▸ WHAT NEEDS TO BE DONE
From the entries, copy each line that includes "Select".

▸ RECORDS PROVIDED
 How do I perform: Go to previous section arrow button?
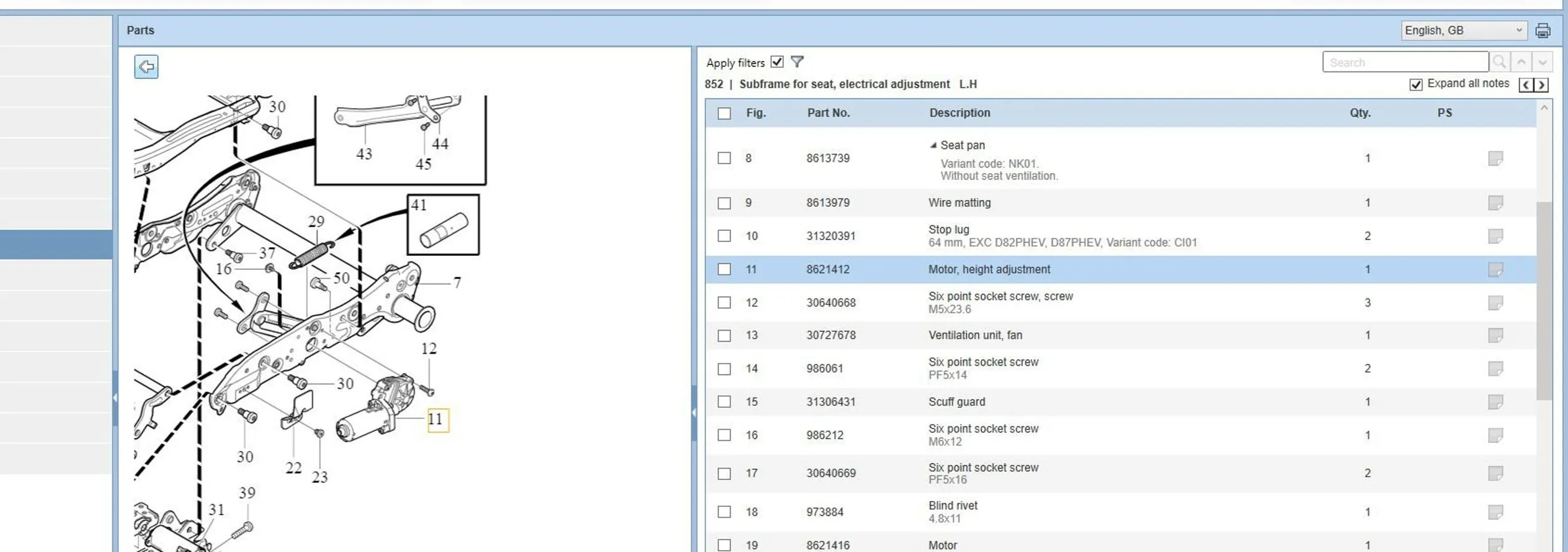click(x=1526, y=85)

* * *

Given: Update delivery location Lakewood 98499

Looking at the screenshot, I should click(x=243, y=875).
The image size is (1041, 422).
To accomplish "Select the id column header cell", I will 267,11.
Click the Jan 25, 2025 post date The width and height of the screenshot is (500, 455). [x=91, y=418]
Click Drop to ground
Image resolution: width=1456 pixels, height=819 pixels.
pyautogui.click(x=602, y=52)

--

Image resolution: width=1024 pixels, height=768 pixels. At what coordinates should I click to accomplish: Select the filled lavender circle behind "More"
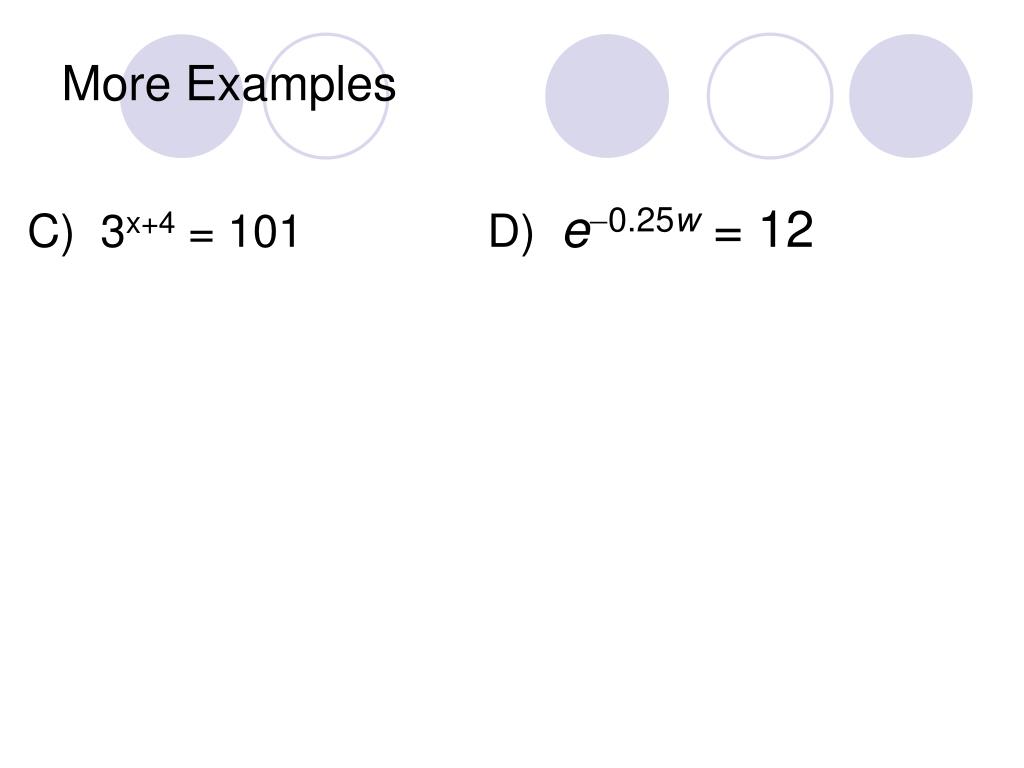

▸ REPLY TO THE TASK
To accomplish "Select the id column header cell", I will 267,11.
Image resolution: width=1024 pixels, height=768 pixels. At what coordinates should I click to accomplish: Select the filled lavender circle behind "More"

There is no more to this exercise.